I fatti sono esplosi nell'ottobre 2020, ma era da tempo che questa pratica andava avanti senza il consenso delle donne che avevano interrotto la gravidanza. Alcune donne avevano saputo che al cimitero erano presenti delle lapidi con il proprio nome, sotto le quali erano stati sepolti i feti, abortiti con interruzione terapeutica. Molte di loro non erano a conoscenza di queste lapidi, ma non solo: all'ospedale non gli era stato nemmeno chiesto se volevano procedere con la sepoltura o meno. Alcune, avevano rifiutato.

Al cimitero Flaminio erano però presenti tantissime lapidi riportanti nome e cognome delle donne che avevano avuto un aborto terapeutico. Una violazione della privacy gravissima, sistematica non solo a Roma, ma in tutta Italia, che ha portato poi l'Assemblea capitolina a modificare il Regolamento di Polizia Cimiteriale del 30 ottobre 1979 in materia di inumazioni di feti, nati morti e prodotti abortivi.

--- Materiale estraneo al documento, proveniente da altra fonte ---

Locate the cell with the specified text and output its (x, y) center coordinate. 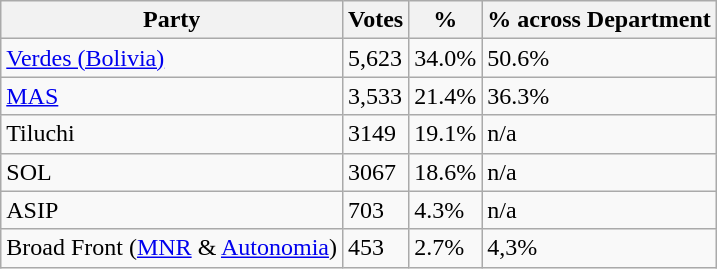
% (446, 20)
453 (375, 248)
Votes (375, 20)
3067 (375, 172)
34.0% (446, 58)
18.6% (446, 172)
Verdes (Bolivia) (172, 58)
3149 (375, 134)
Tiluchi (172, 134)
Broad Front (MNR & Autonomia) (172, 248)
SOL (172, 172)
21.4% (446, 96)
19.1% (446, 134)
MAS (172, 96)
36.3% (600, 96)
3,533 (375, 96)
703 (375, 210)
5,623 (375, 58)
4.3% (446, 210)
4,3% (600, 248)
2.7% (446, 248)
% across Department (600, 20)
ASIP (172, 210)
Party (172, 20)
50.6% (600, 58)
Output the (x, y) coordinate of the center of the cell containing the given text.  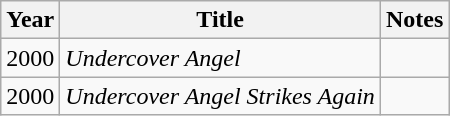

A denunciare quanto stava accadendo nei cimiteri romani è stata Marta, una ragazza che ha avuto un'interruzione terapeutica di gravidanza. Si tratta di quegli aborti che avvengono dopo le tredici settimane in caso di malformazioni del feto, confermate da villocentesi o amniocentesi, esami che possono essere eseguiti solo a un'epoca gestazionale più avanzata.

"Nel momento in cui firmai tutti i fogli relativi alla mia interruzione terapeutica di gravidanza, mi chiesero se volessi procedere con esequie e sepoltura – la denuncia di Marta all'epoca – Io risposi che non volevo procedere, per motivi miei, personali che non ero e non sono tenuta a precisare a nessuno".

"Questa vicenda è assurda, provo rabbia e angoscia nell'aver visto che, senza il mio consenso, altri abbiano seppellito mio figlio con una croce, simbolo cristiano, che non mi appartiene e con scritto il mio nome". Nonostante la denuncia, in Italia vi sono ancora regioni in cui gli embrioni e i feti abortiti vengono seppelliti senza il consenso della donna.